As their chests cleared the lip of the flat-top they launched themselves at each other, swinging the heavy cleavers in a wide horizontal arc.
The cleavers cracked together, the weight & violence of the blow embedding the blades into each other. They both planted their feet solidly on the ground and heaved back trying to pull the blades free.
Swan let go.
Claw fell back, unbalanced, feet scrabbling for purchase, the handle of Swans cleaver dragging across the grass blade locked to his.
Swan switched his small blade to his right hand, pulled it back over his head and whipped it at the struggling Claw.
He turned and ducked his head in time to save his eye. The knife cut cleanly through his cheek, leaving two halves of it flapping.
Weaponless, Swan aimed a dropkick at Claw’s bleeding head, hoping to boot him off the coveted flat-top.
Claw stamped at Swan’s cleaver.
It broke it free of his own.
Swan connected with Claw’s
chest, bowling him over the edge of the flattop.
Landing on his side he quickly scrambled up…but toppled over as he tried to take his weight on a foot that was no longer there. Landing on his side, he took in the severed foot, busily pumping hot blood over the grass.
Claw meanwhile was up, cleavers swinging in both hands as he raced up the slope, shoulders and chest covered with blood seeping from his open cheek.
The crowd screamed at him.
Swan turned quickly onto his front and pushed down with both arms like he was doing a push up. He brought his good leg up and stood on his remaining foot. Claw cleared the horizon. He powered at Swan bringing both cleavers down and across in a parallel arc impossible to step inside and impossible to dodge. Swan threw his foot at Claw’s face.
Laughter filled the barn as the foot hit Claw in the face, making him turn away.

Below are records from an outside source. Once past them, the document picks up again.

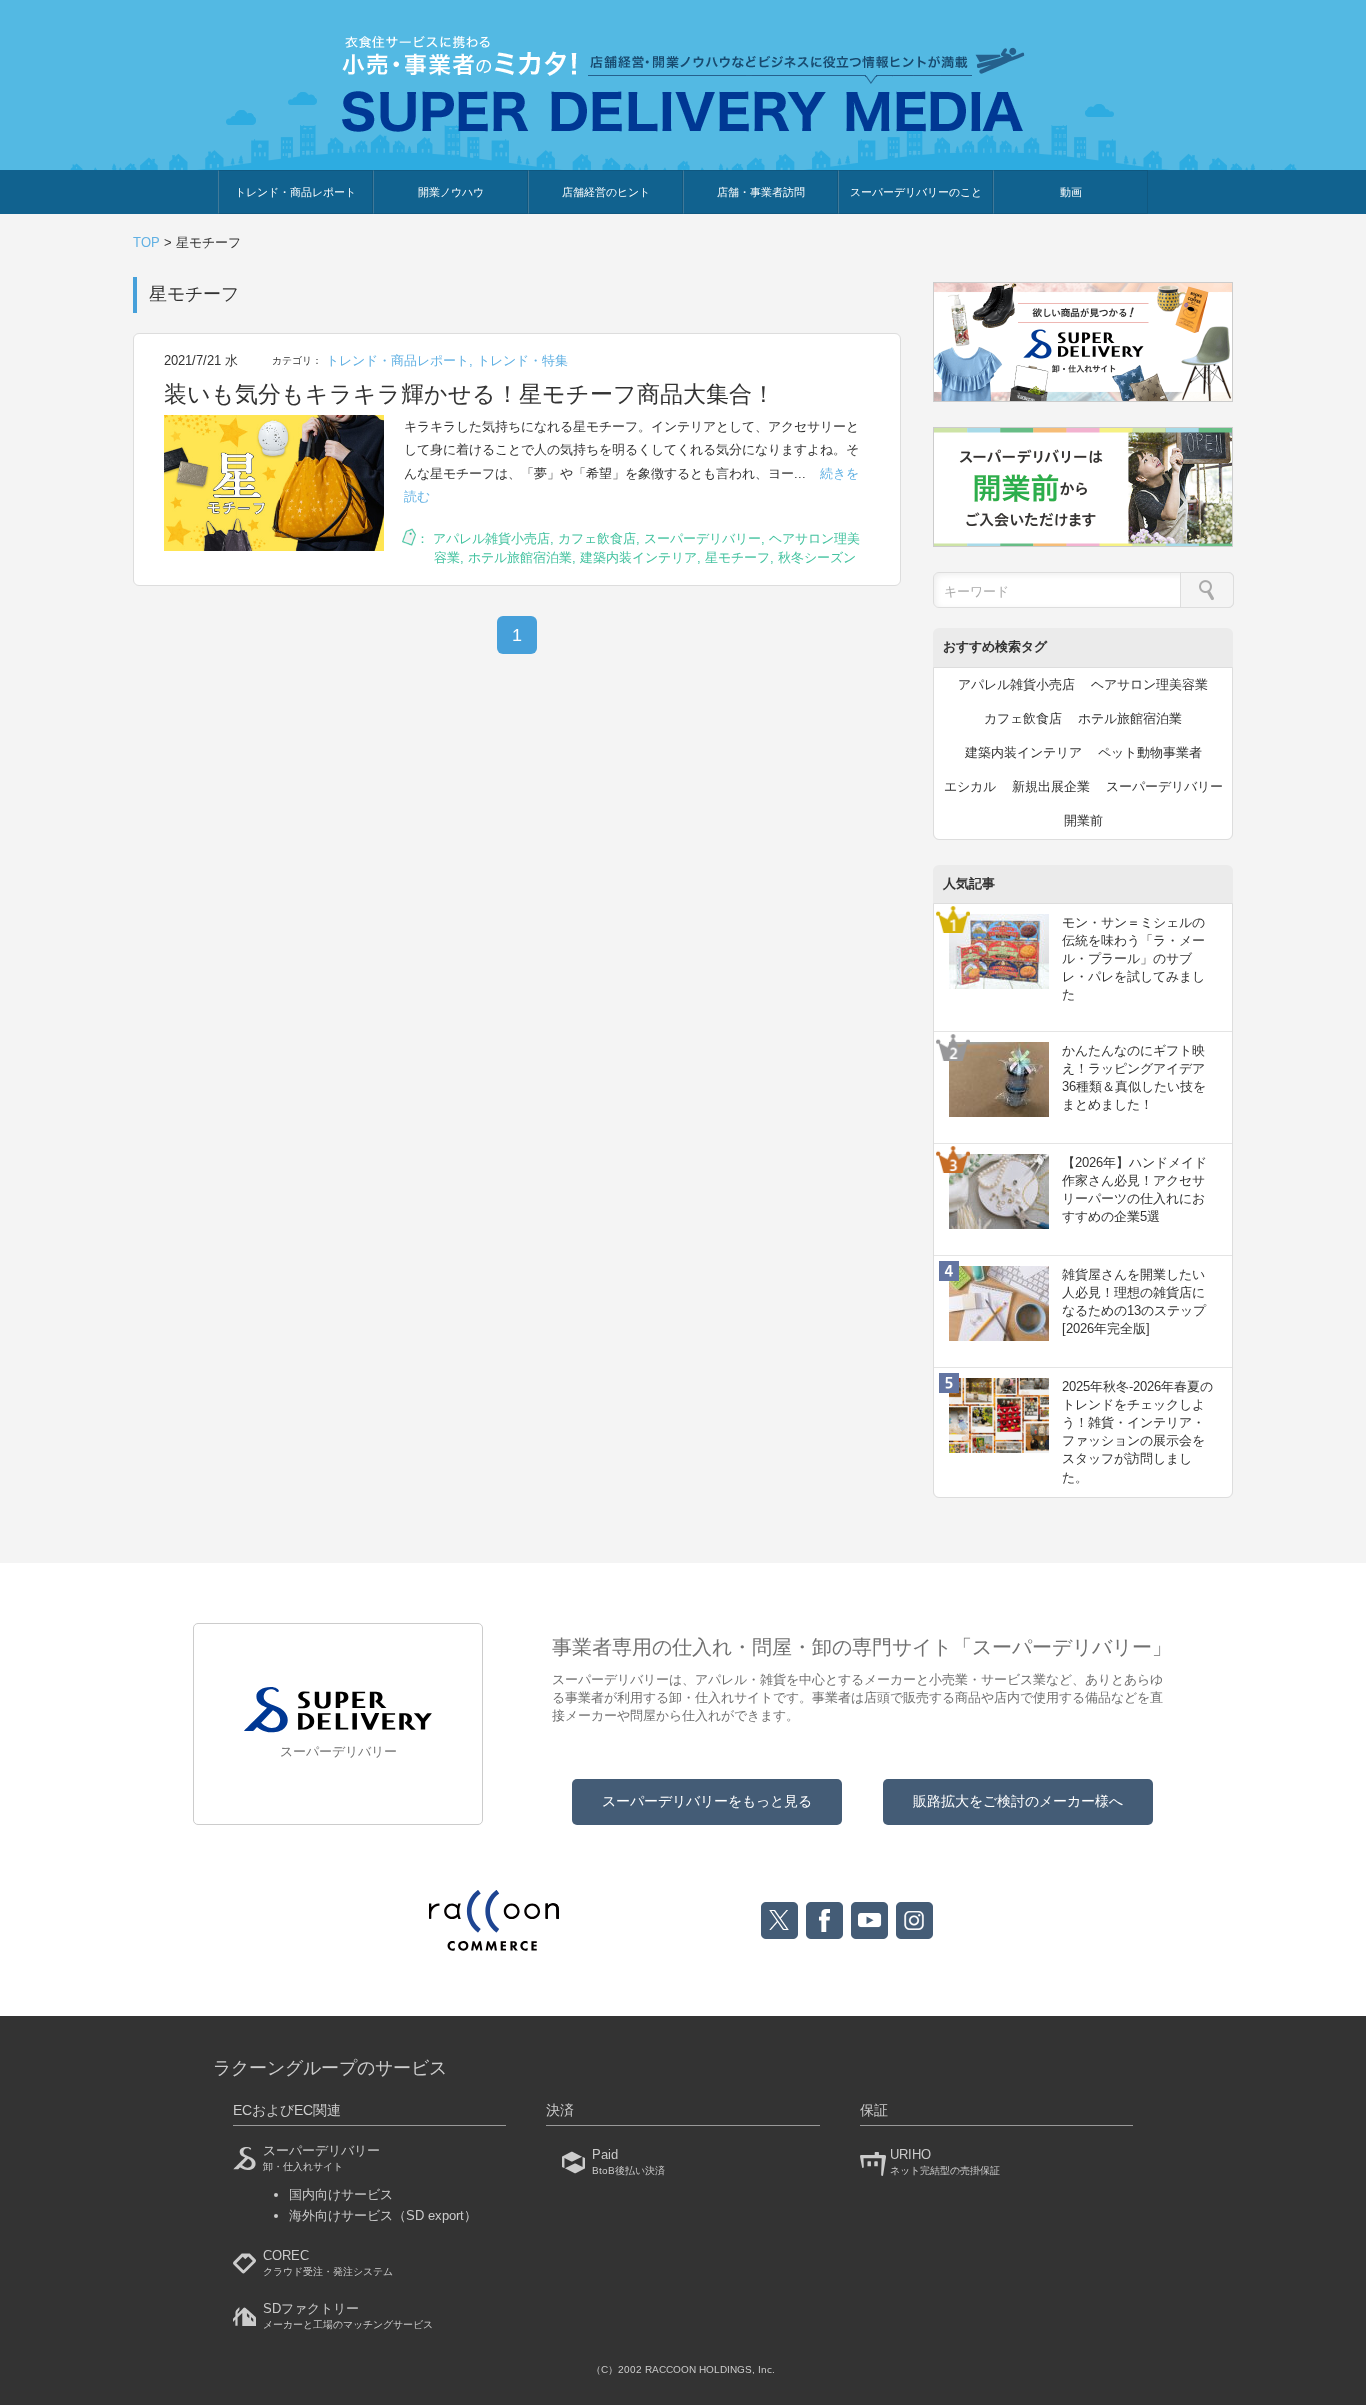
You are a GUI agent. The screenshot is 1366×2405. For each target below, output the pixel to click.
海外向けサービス (383, 2215)
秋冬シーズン (817, 557)
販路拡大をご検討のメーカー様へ (1018, 1801)
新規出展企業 (1051, 786)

Swan stepped back as far as he could, driving the jagged edge of his severed bone into the earth. The upper blade whistled past his upturned chin, barely missing his exposed neck, the lower slashed across his belly and into his upper thigh. Swan lunged forward, stepping inside the twisting Claw, as he tried to swing the cleavers around for another arc, and kicked him in the balls with such force that it lifted Claw off the ground.
Disappointment rippled through the crowd, He could see individuals and groups shaking their heads in disbelief.
They thought he’d lost it, kicking a man in the balls when he could feel no pain was pointless. He must have forgotten about the anesthetics in his panic.
But Blake saw it for what it was, a killer kick designed to do one thing; break the man’s midriff. He’d connected just above the penis at the hernia point. Damaged enough, he would have effectively separated the man’s upper and lower body.
Swan fell onto his back, his upper thigh muscle twitching spasmodically in reflex trying to control the leg. Swan pulled the cleaver free.
Claw was on his hands and knees. There was something terribly wrong with him. The upper and lower parts seemed to be trying to work independently of each other. It was like watching an insect that had been broken across it’s back.